Yaw swallowed and stared down at the table for several moments, but the emptiness he had demonstrated before had been replaced with an expression of pain. “When I first learned of Amos’s death,” he said, “I felt like a part of my insides had been cut out-my heart, my throat. I couldn’t talk anymore. I cried for two weeks, but it was inside-without sound. And after two weeks of sadness, I started to feel angry with the world, angry with that Chinese man, and angry with my father.”

“Why were you angry with your father?” Dawson asked. “Because he made Amos work on the farm with him?”

“Yes,” Yaw said, “because if he had not, Amos would not have been at that bridge for him to be drowned by the Chinese man. But not only that. Before Amos’s death, my father had accepted money from Bao in exchange for some of the land we were farming, because the Chinese man wanted more space for his galamsey mining.”

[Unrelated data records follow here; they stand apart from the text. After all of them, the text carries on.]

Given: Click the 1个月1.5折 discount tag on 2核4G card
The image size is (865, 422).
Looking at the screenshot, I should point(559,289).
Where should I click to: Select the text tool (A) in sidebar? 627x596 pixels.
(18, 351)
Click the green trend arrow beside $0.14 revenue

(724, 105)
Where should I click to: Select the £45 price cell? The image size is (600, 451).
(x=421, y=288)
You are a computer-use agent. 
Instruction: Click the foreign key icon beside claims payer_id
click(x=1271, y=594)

“Your father is suffering from the bad economy just like everyone else,” Dawson pointed out. “People are just trying to survive.”

“I know that, but how can you sell our ancestral lands to these foreigners for them to plunder our gold and spoil the forests? That is a terrible betrayal.”

He might be a murderer, Dawson thought, but he has principles. “How did your father sell the piece of land when it is only the chief who is supposed to authorize a land sale?”

Yaw gave a dry, humorless laugh. “The chief gets plenty of money from those Chinese people. He lets them do whatever they want.”

Dawson feared as much. No end to this corruption. It was everywhere, like creeping rot.

“The day I decided to avenge my brother’s death by killing the Chinese man,” Yaw continued, “I felt a great relief, as though there was no more struggle inside me. And my ability to speak returned. But still, I had anger toward my father, so I decided to keep silent and not talk to him. A story was going around that I had been cursed by a fetish priest, but it wasn’t true.”

Another blow to the juju hypothesis. “Describe to us what happened on the morning of the murder of Bao Liu,” Dawson said.

Yaw cleared his throat and folded his lips between his teeth for a moment while collecting himself. “I heard that the Chinese man would come early in the morning to fix the excavator.”

“How did you hear that?” Dawson interrupted quickly.

“One of the workers at Mr. Granger’s site told me, and they heard it from one of the boys at the Chinese man’s site.”

Plausible. “Go on,” Dawson said.

“I wasn’t sure of the time he will come, so I arrived there very early and waited for him. After about one hour, he came-at about something past four. He was carrying a lantern because it was still dark and he needed to see what he was doing while working on the excavator. I waited for him to start his work. It seems he was trying to call someone.”

He knows that detail, Dawson thought, startled.

“I attacked him as soon as he turned his back to me,” Yaw continued. “First, I gave him a blow on the back of the head to knock him out. Then I pulled the legs up behind and the arms also, so that they come together, and then I tied them.”

“How many pieces of rope did you use to tie Bao?”

“Two.”

Correct. “After that, what did you do?”

“He was still suffering from that blow I gave him, so he was only moving a little bit. I dragged him to where his galamsey boys used to dig, and I put him there. Then I went to Mr. Chuck’s site and drove one of the excavators to where Bao was.”

He’s on the right track, but he’s not there yet. “How could you drive it?” Dawson asked.

“At Mr. Chuck’s site, one of the excavator operators, he sometimes used to leave the key in the ignition when he goes on his break around noontime. On that Wednesday, I hid in the bushes and waited for him to leave and then I went and stole the key.”

That might account for Chuck Granger’s missing CAT key, Dawson thought. “Continue.”

“I drove it to the place where I was going to bury him. By that time, Mr. Bao had woken up and was trying to shout for help, but because of how I tied him, he wasn’t able to breathe well, and he couldn’t shout. I operated the excavator and took some soil into the loading bucket. Then I turned it and dropped the soil on him. I did it eight times until he was buried very well.”